Order of operations and interactions: in most implementations temperature applies first, then truncation. Which means high temperature with tight top-p is not contradictory — it is a useful recipe: the flattening lets mid-tier candidates compete while the nucleus still guillotines the nonsense tail. Two practical warnings: parameters compound, so tune one at a time (the standard advice: adjust temperature or top-p, not both, until you know why you need both); and defaults differ per provider and per model — "temperature 1.0" on two APIs does not imply the same behavior, because the underlying distributions and default truncation differ.
The Supporting Cast: Penalties, Stops, and Length
The remaining knobs solve specific pathologies:
- Frequency penalty — reduces a token's logit proportionally to how many times it already appeared. Fights the classic repetition spiral in long generations. Overdone (>1.0 on OpenAI's −2..2 scale), it forces the model away from legitimately repeated terms — variable names in code, the product name in marketing copy — degrading precision.
- Presence penalty — flat penalty once a token has appeared at all (versus frequency's per-occurrence scaling). Nudges toward new topics rather than merely un-repeating words.
- Repetition penalty (open-source ecosystems) — multiplicative variant; same purpose, different math, values ~1.05–1.15 typical.
- Stop sequences — strings that terminate generation immediately. Underrated for structured work: generating until "\n\n" or "</answer>" is cheaper and cleaner than generating extra text and trimming it afterward.
- Max tokens — a hard budget cap, not a target: the model does not "aim" for it, and hitting the cap mid-sentence is a truncation failure you should detect (finish_reason) and handle. Length steering belongs in the prompt ("respond in 2–3 sentences"); max_tokens is the safety rail and cost control.

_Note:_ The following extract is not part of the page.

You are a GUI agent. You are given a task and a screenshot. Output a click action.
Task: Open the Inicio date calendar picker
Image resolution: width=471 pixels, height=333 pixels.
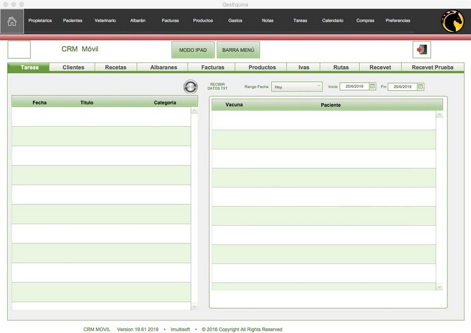point(372,87)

- Reasoning-model caveat: current reasoning-class models (which generate internal thinking before answering) typically ignore or restrict sampling parameters — several APIs reject temperature/top_p on these models outright, because sampling noise in the reasoning chain harms it. Check the model's docs before porting settings.
Recommended Settings by Task (and How to Tune)

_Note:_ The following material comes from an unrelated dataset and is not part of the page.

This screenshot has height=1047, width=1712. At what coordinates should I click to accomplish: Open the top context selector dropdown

Starting points, not gospel — model-specific behavior varies, and your eval set outranks any table:
| Task | Temperature | Top-p | Notes |
|---|---|---|---|
| Extraction, classification, structured output | 0 – 0.2 | default | Consistency is the goal; add schema-constrained output |
| Code generation | 0 – 0.3 | default | Low temp; repetition penalties OFF (code repeats legitimately) |
| Q&A / RAG answers | 0.2 – 0.5 | 0.9 | Low enough to stay grounded in the context |
| General chat / assistants | 0.6 – 0.8 | 0.9 – 0.95 | The all-purpose zone most defaults target |
| Creative writing, brainstorming | 0.9 – 1.3 | 0.95+ (or min-p 0.05) | Sample several candidates; curate |
| Synthetic data / eval variety | 1.0 – 1.5 | 0.95+ | Diversity is the product; validate downstream |
The tuning discipline that separates cargo-culting from engineering:
- Decide what failure looks like first. Hallucinated fields? Repetitive prose? Identical outputs where variety was wanted? The failure mode picks the knob; without one named, leave defaults alone.
- Run each setting against a fixed input set multiple times — sampling is stochastic, so single-run comparisons are noise. Ten runs per setting on 20 inputs beats one run on 200.

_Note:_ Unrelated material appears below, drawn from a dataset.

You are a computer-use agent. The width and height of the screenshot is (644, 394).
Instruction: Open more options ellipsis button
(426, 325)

- Log the full sampling config with every production call. When output quality shifts, "what were the parameters?" must be answerable from the trace — especially since model upgrades reset the empirical ground under your tuned values.
- Remember the ceiling: sampling shapes how the model's distribution is read, not what it knows. No temperature makes a model more accurate than its knowledge; prompt quality and model choice move accuracy, sampling moves consistency and variety.